**WHAT IS NEEDED**
Return the entries below verbatim. Pictures stay out.

(Stored data entries)
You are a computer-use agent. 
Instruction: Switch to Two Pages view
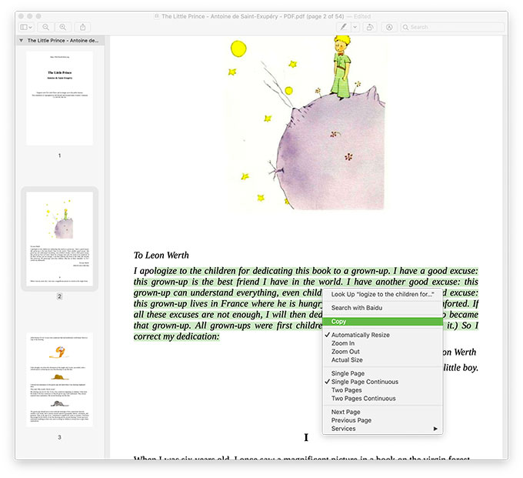347,390
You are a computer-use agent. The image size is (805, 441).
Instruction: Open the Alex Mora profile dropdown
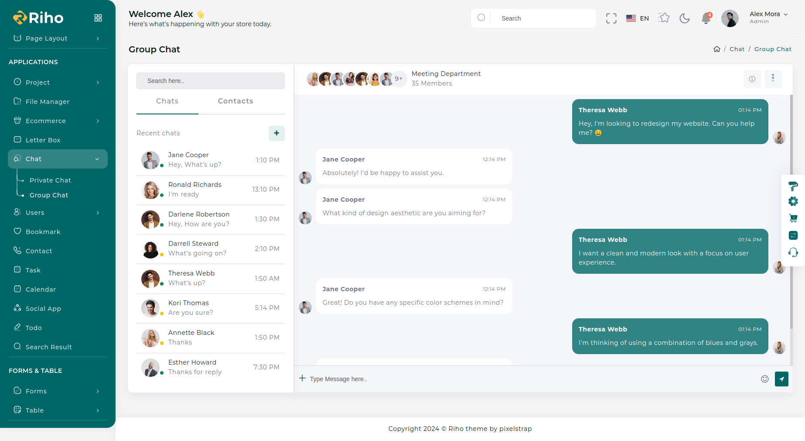[x=768, y=18]
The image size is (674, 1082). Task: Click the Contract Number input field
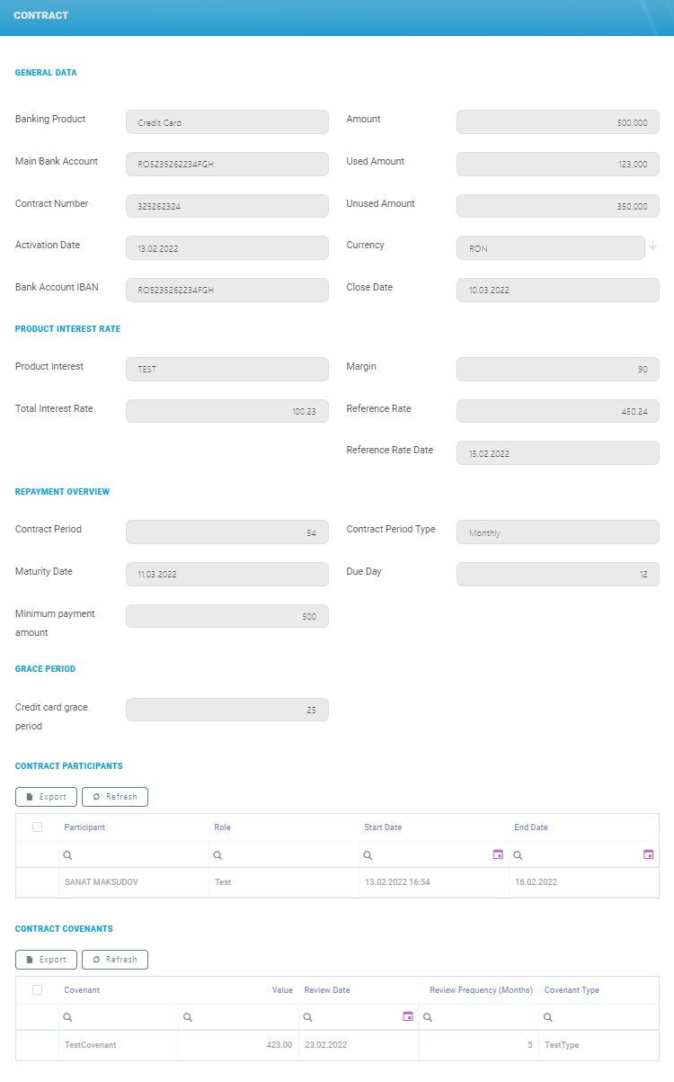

**ANSWER**
You are a computer-use agent. 
Instruction: Switch to Two Pages view
347,390
You are a computer-use agent. The image size is (805, 441).
Instruction: Open the Alex Mora profile dropdown
[x=768, y=18]
The image size is (674, 1082). Task: Click the Contract Number input field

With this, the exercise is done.